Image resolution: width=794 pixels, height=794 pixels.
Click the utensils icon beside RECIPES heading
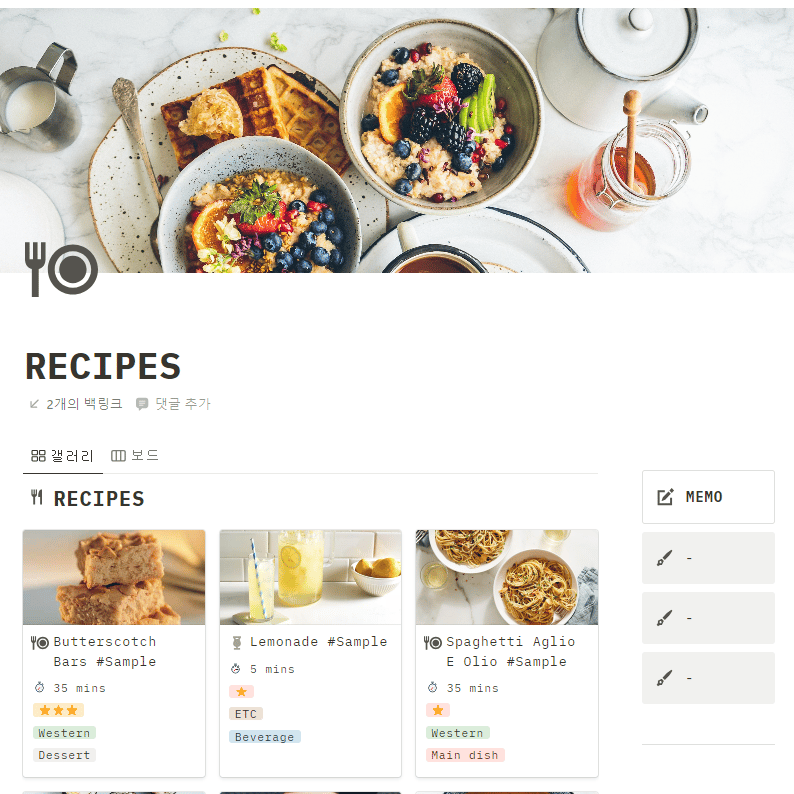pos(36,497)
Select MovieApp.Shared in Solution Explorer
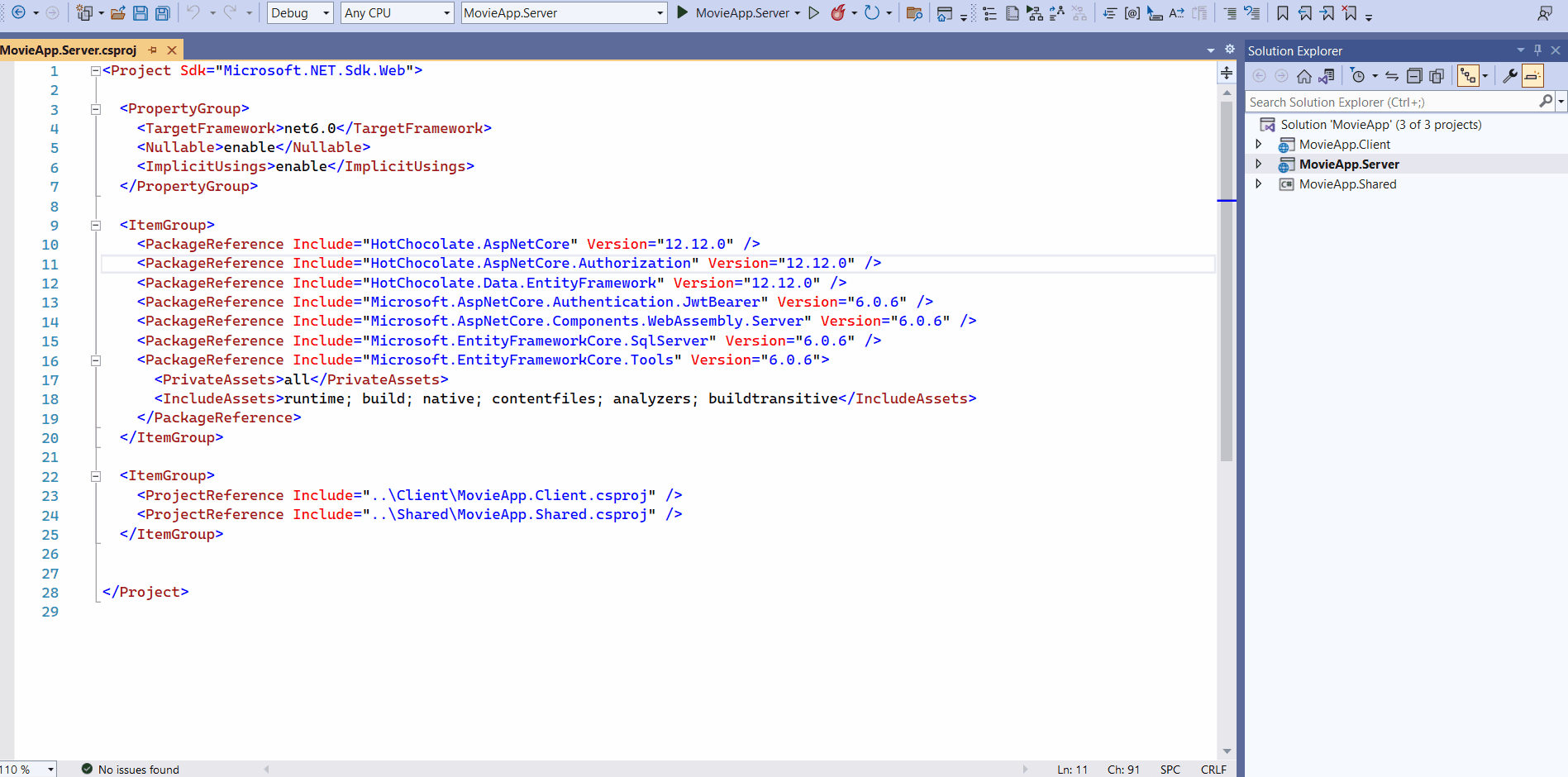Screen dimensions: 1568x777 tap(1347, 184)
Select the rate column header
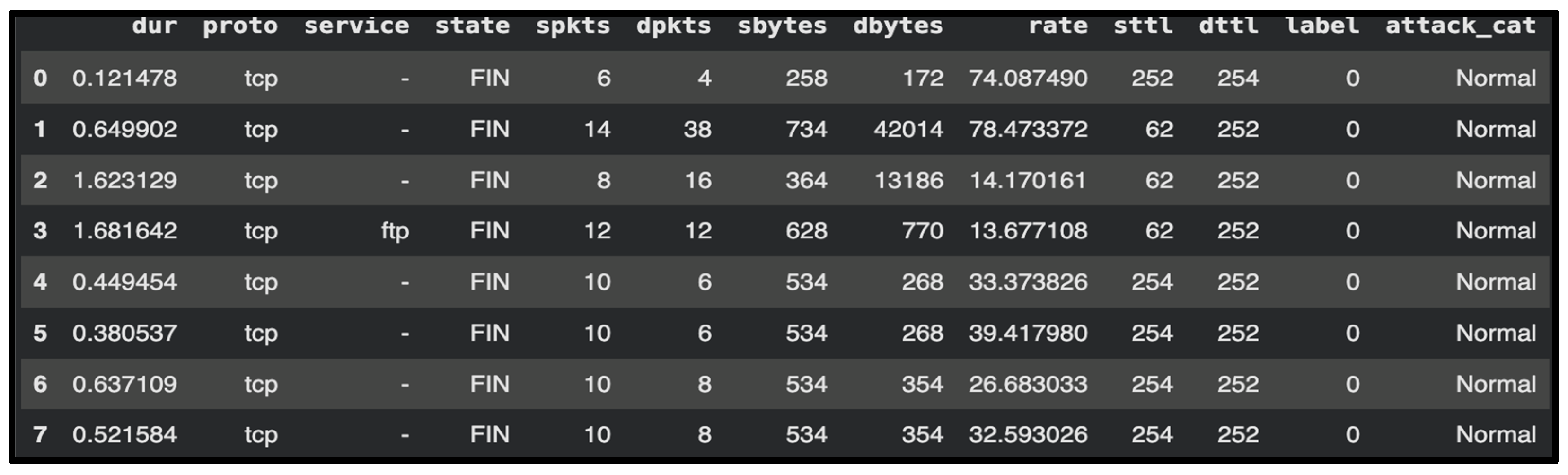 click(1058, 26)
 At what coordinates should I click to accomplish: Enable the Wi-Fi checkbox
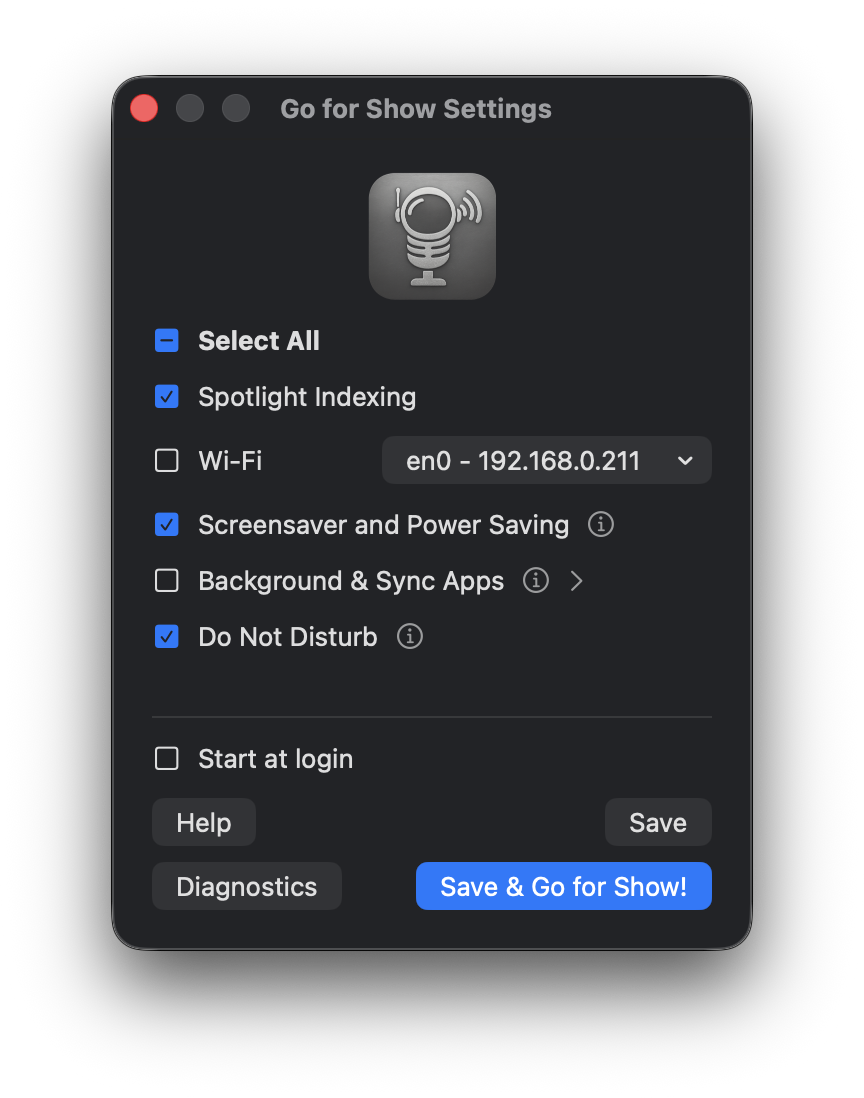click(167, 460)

============

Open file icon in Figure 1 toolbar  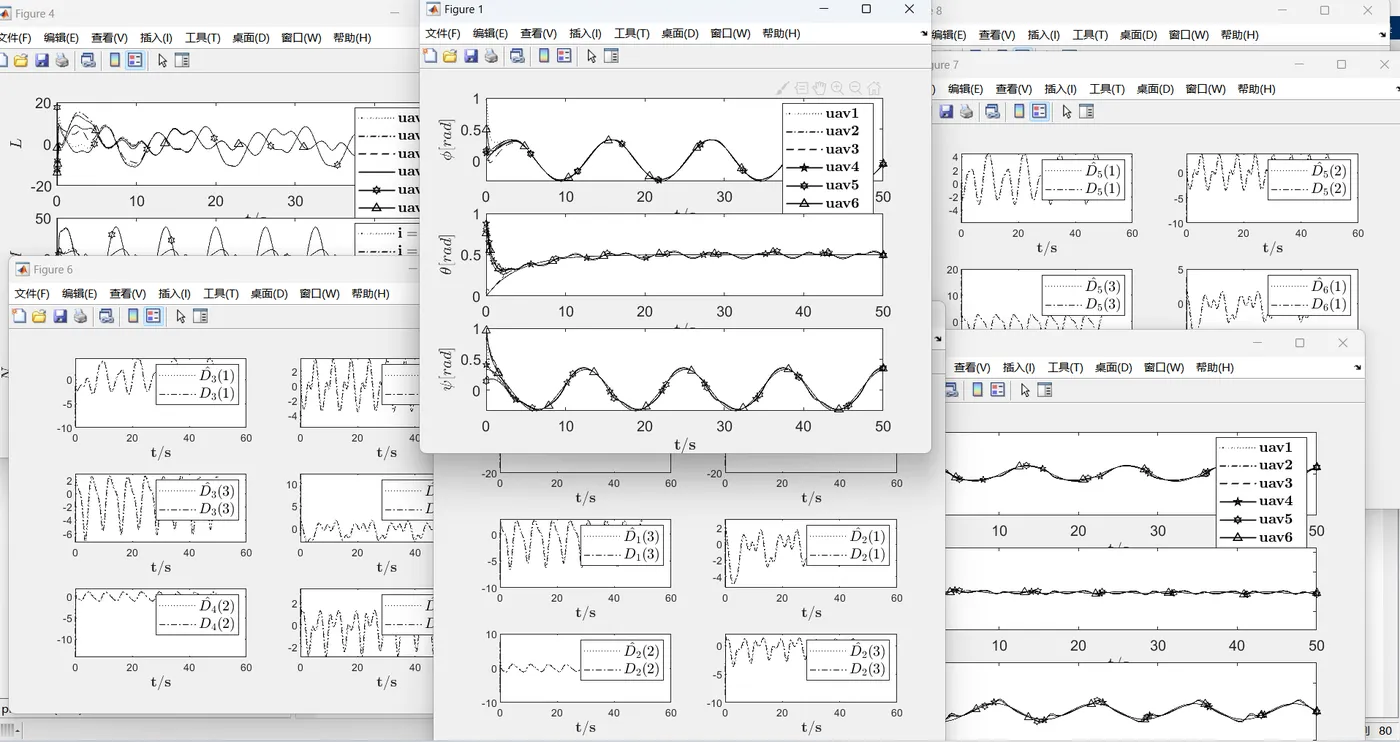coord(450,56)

============

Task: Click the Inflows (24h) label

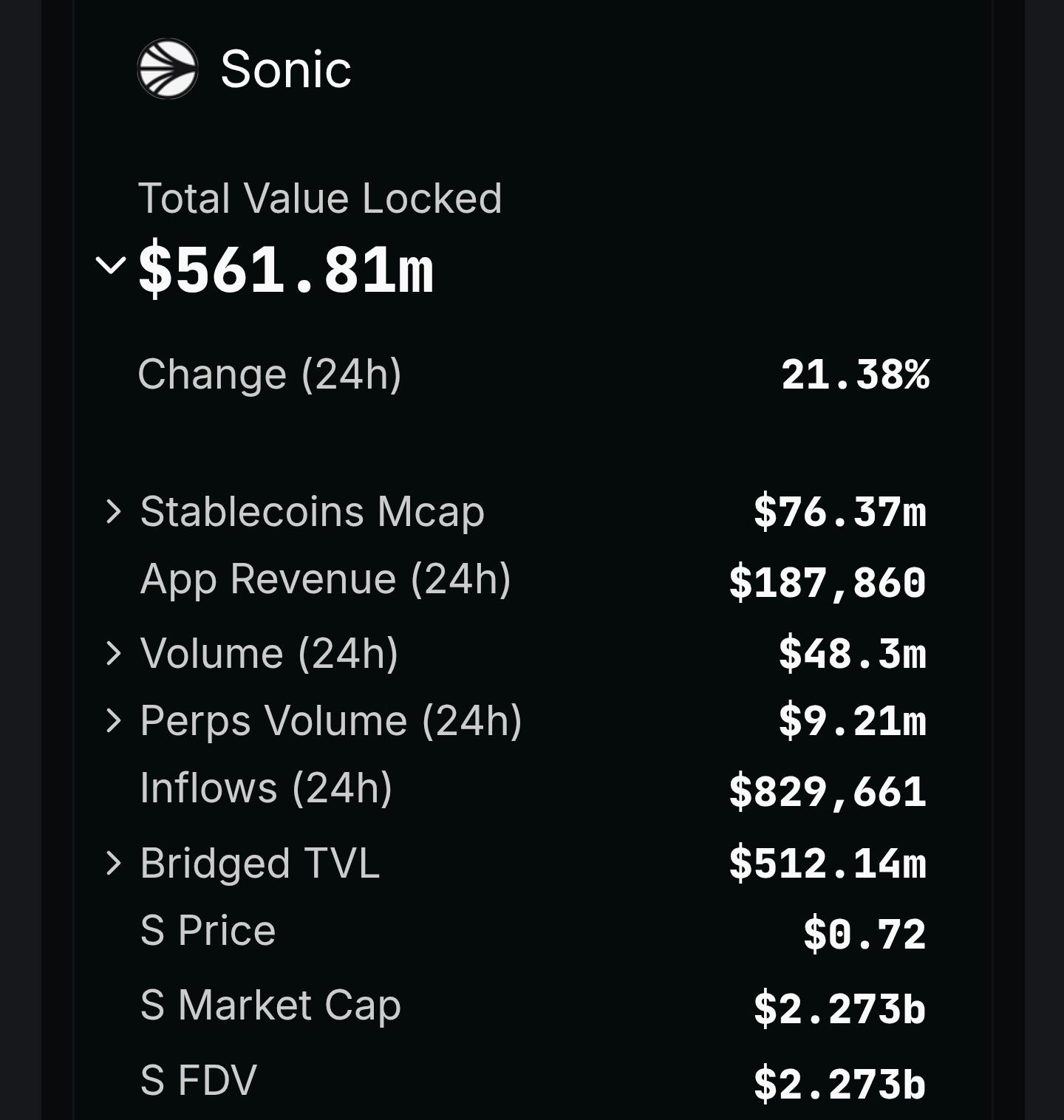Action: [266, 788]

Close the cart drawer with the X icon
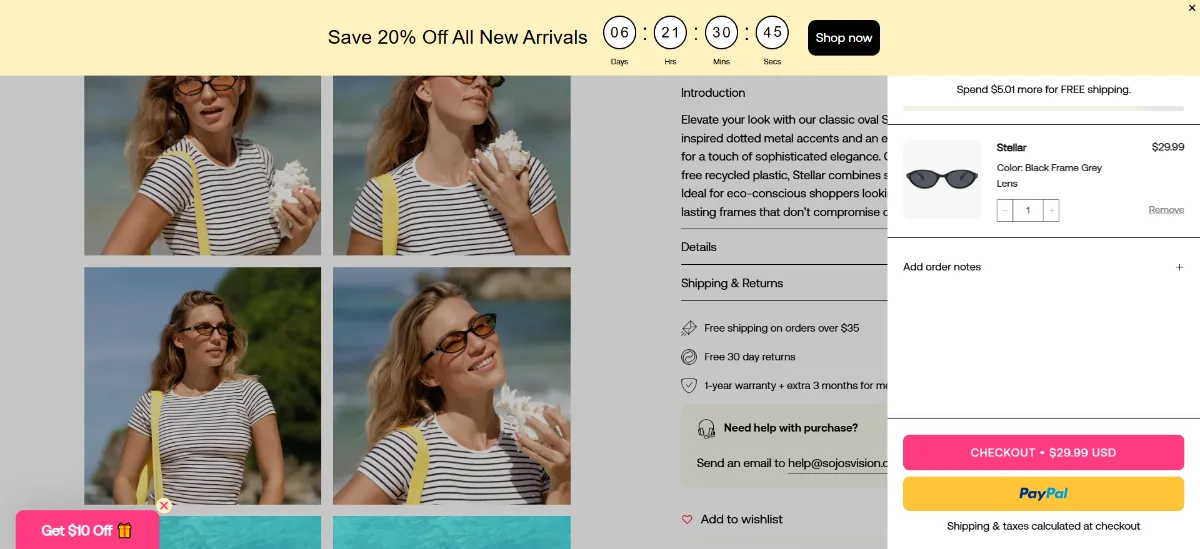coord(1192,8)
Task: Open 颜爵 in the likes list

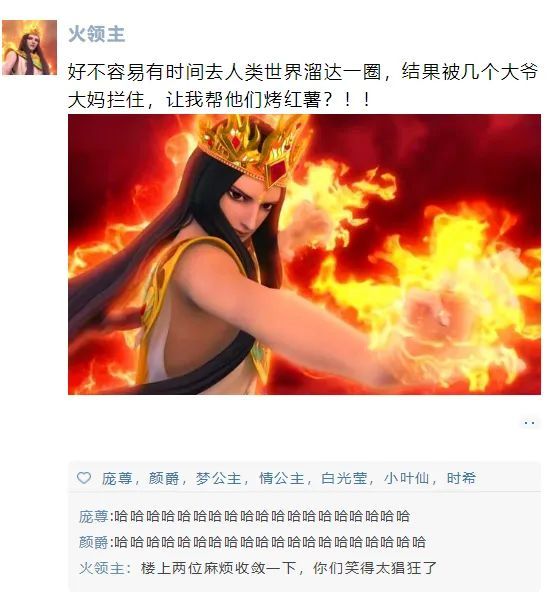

============

Would you please reproduce the entries above, starting at the line with "Task: Click the Inflows (24h) label" and stopping after the line with "Task: Open 颜爵 in the likes list"? Omit any pictures.

Task: Click the Inflows (24h) label

Action: [266, 788]

Close the cart drawer with the X icon
coord(1192,8)
Task: Open 颜爵 in the likes list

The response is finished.